Saved entries:

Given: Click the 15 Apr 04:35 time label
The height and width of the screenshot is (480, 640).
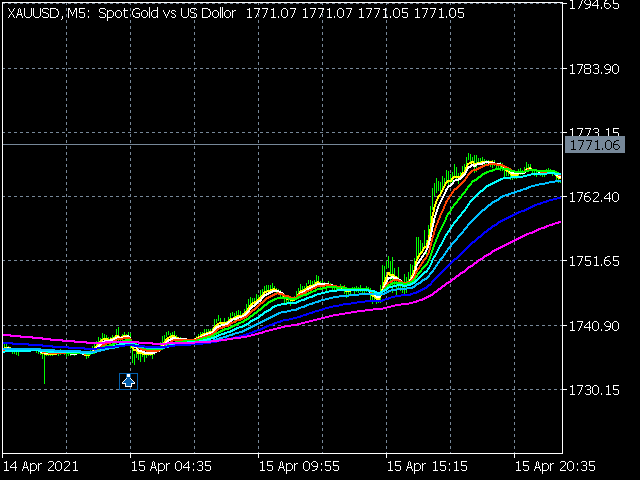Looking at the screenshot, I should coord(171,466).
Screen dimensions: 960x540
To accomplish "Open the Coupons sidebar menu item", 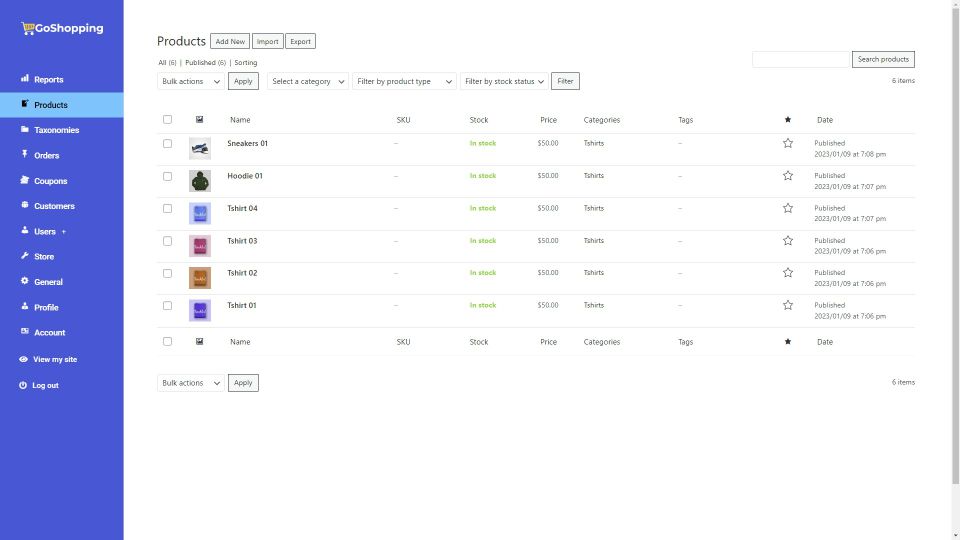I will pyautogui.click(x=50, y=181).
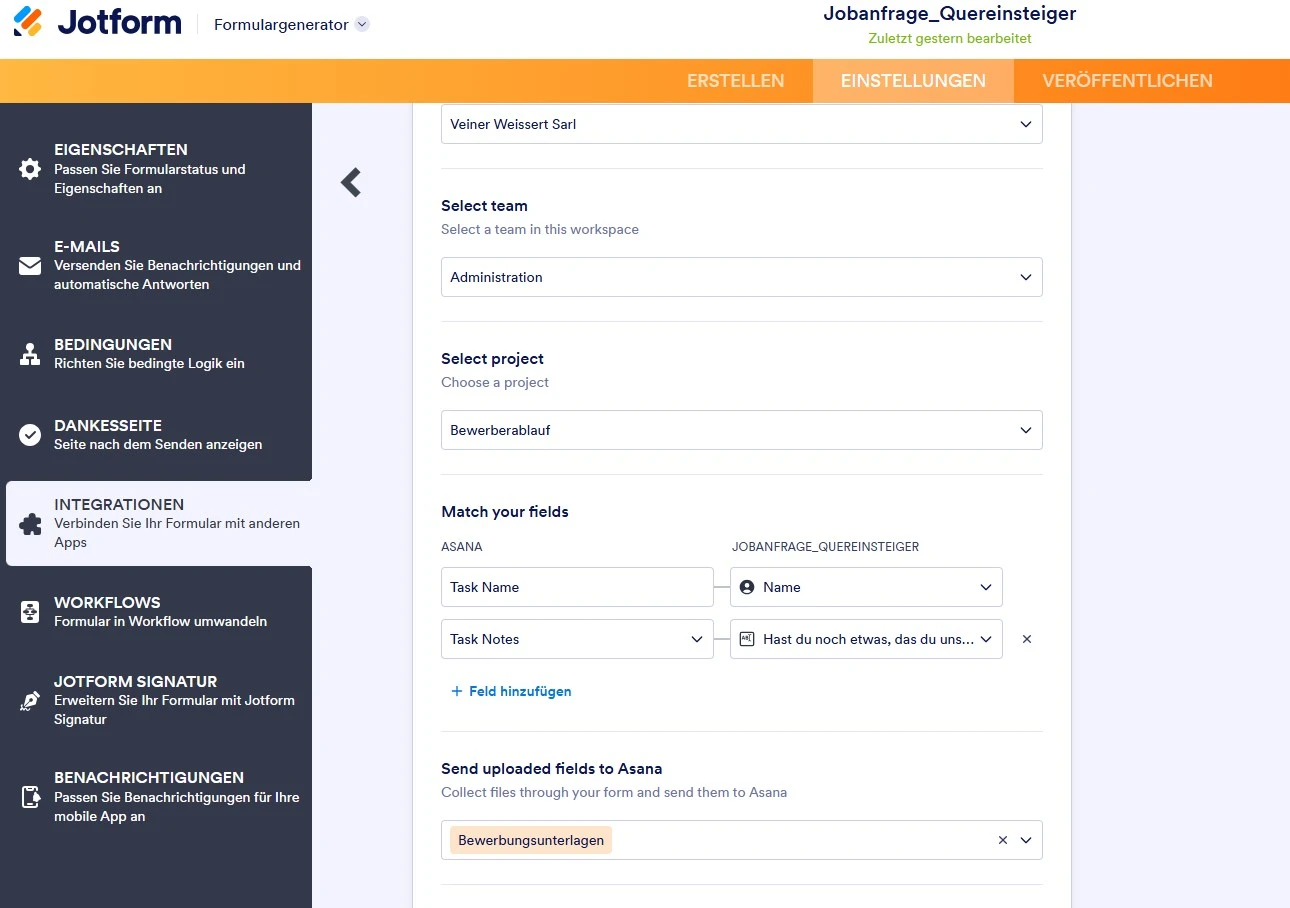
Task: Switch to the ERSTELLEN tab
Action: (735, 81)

Work to complete: Although the records above contain pictures, the copy should not; retype exactly the lines from the one containing "The height and" through the one containing "Screen dimensions: 960x540".

Response to the exercise:
The height and width of the screenshot is (480, 640).
Looking at the screenshot, I should coord(171,466).
Screen dimensions: 960x540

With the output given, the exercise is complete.